Bins and traffic on City Road.
Plasnewydd is the most densely populated ward in Wales.

Residents, restaurants and rubbish wrestling for space in Wales’ most crowded council ward

Plasnewydd is home to a teeming population living cheek-by-jowl

WITH more than 11,000 residents per square kilometre, Plasnewydd is the most densely populated area not just in Cardiff but in Wales.

Having so many people with so little elbow room in such a tight geographical space makes it comparable with London boroughs such as Hammersmith, Lambeth and Westminster.

The council ward area stretches from City Road, near the city centre, to the green expanse of Roath Recreation Ground. On top of its population of permanent residents it also has a high number of houses of multiple occupation (HMOs), meaning lots of “transient” residents such as students.

Councillor Sue Lent, who has represented Plasnewydd since 2012, remembers when the area was dominated not by restaurants and late-night takeaways but car showrooms.

City Road in 1988. Credit: Steve and Ann Witty via

“I think we’re seeing a lot of houses coming back into family occupation compared with what we had, said Coun Lent.

“The amount of students really rocketed going back maybe 10 or 20 years.

“You’ve had people coming in who don’t love the area, who don’t really care – in fact, some people who do live in the area as well.

“A lot of students are probably coming from very nice homes where they do separate their rubbish, or certainly their parents do. But they’ve perhaps not got into it themselves as teenagers and then come away. I have often thought parents would be horrified if they saw how students behaved when they were away.”

It is an area with a lot of HMOs – houses that consist of more than one ‘household’. Its proximity to the city centre and university buildings also makes it particularly popular for students.

Coun Lent says that Cardiff University has done a lot to convey the message to students and she understands how there might be confusion over rubbish collection system because her daughter has moved to another city for university which itself has different bins.
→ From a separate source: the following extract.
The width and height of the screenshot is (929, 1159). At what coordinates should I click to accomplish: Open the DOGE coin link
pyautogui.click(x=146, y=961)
The Labour councillor says that the council “granted a lot of applications” for takeaways when it was run by the Liberal Democrats between 2004 and 2012, making high streets like City Road ripe for litter problems and “late night noise”.

Cardiff Council Liberal Democrat leader Rodney Berman represented Plasnewydd during this time. He told The Cardiffian that Liberal Democrat councillors “consistently opposed” new takeaways and declared City Road as a licensing saturation zone to limit the number of new premises.
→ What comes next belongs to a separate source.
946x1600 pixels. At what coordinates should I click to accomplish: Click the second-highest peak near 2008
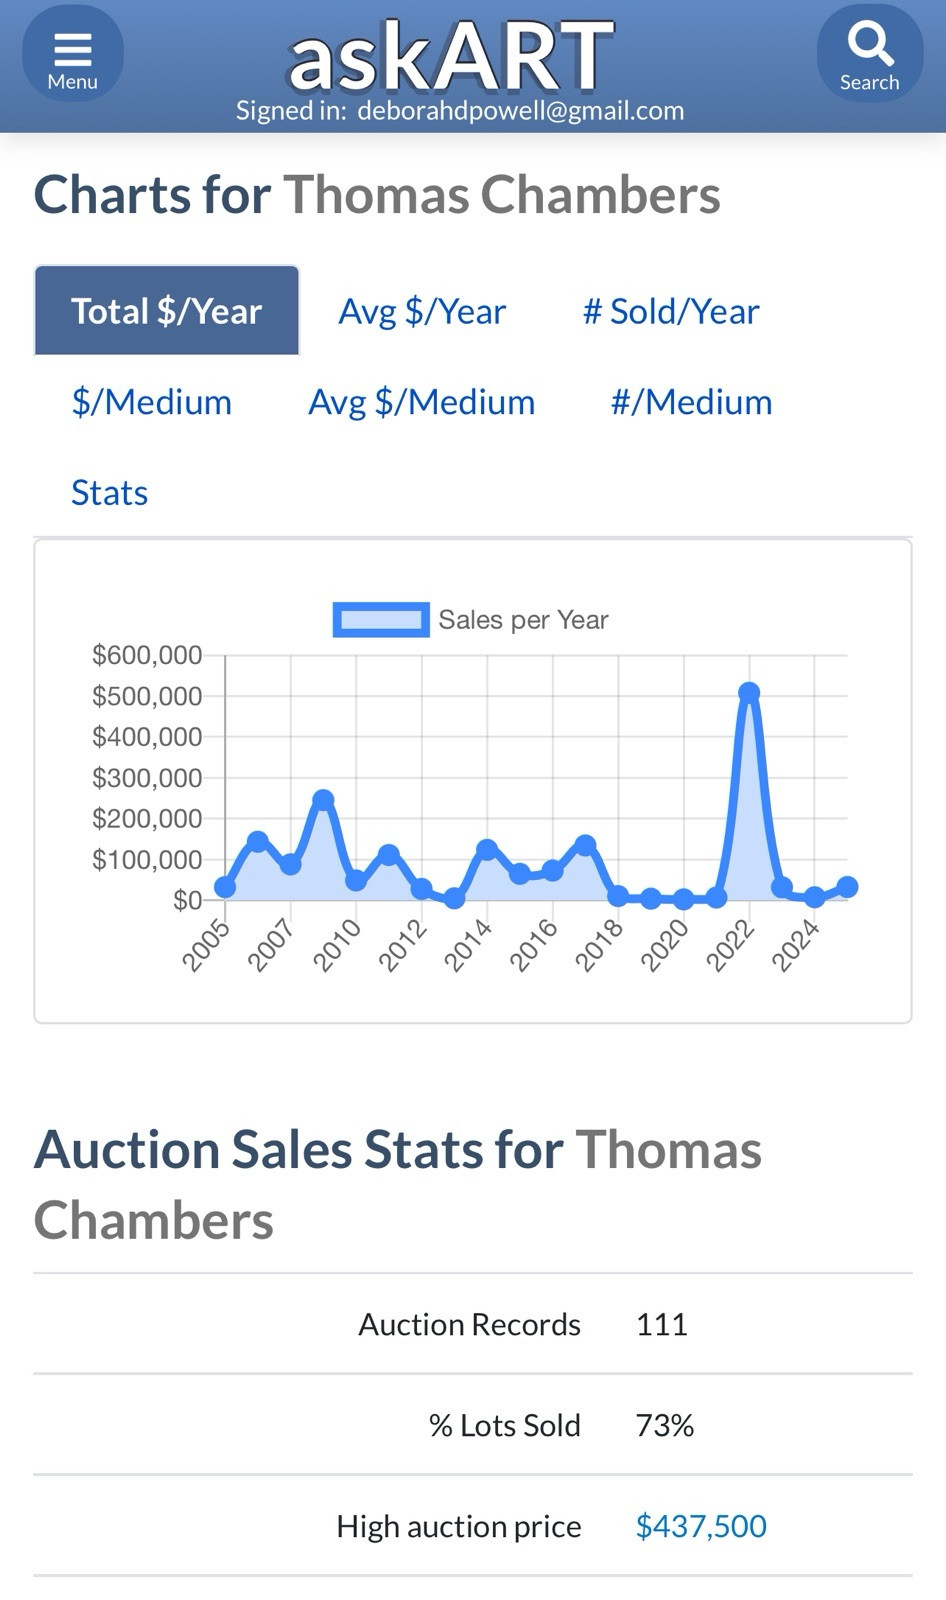coord(323,800)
However, Coun Berman says many planning applications were granted on appeal by the Welsh Government’s planning inspectorate.

“They seem to forget they have run the council since 2012 and should stop trying to pretend everything that’s a problem happened years ago,” Coun Berman said.


Packed with restaurants and takeaways, it is no surprise that workers, customers and commuters so easily fill Plasnewydd’s high streets. When the cars spill onto side streets, residents have struggled to park outside their own homes.

Coun Lent admits there are “more cars than road space” across the ward.

High streets like Albany Road and City Road are popular destinations for cyclists delivering food but several have told The Cardiffian that Plasnewydd is the most perilous part of the city to work.


The staff at Capital Fish Bar on City Road say what the area needs above all else is a car park.

They highlight two possible locations in the crowded area – one in the place of the warehouses near Shelley Gardens and another in the place of the abandoned Spin cinema and bowling alley.

The building that used to house Spin cinema and bowling alley was abandoned in 2006 and squatters occupied the building in 2012.

In 2013, the council granted a planning application to turn the site into a bar and restaurant but the building has remained vacant.

It was set to be demolished in 2019 to make space for an eight-storey student accommodation block, but the old building remains.

Plans for the student accommodation contain no car parking space.


Plasnewydd Councillor Dan De’Ath says that the area is a “good example of a sustainable neighbourhood”.

Located near the city centre, residents have easy access to a wide range of services and facilities including university sites.

“It is also well located in terms of sustainable transport with easy access to train and bus services and active travel cycling and walking routes.”

Coun De’Ath says it is inevitable that the population will grow with no signs of an end to flat conversions, student accommodation schemes and further housing developments.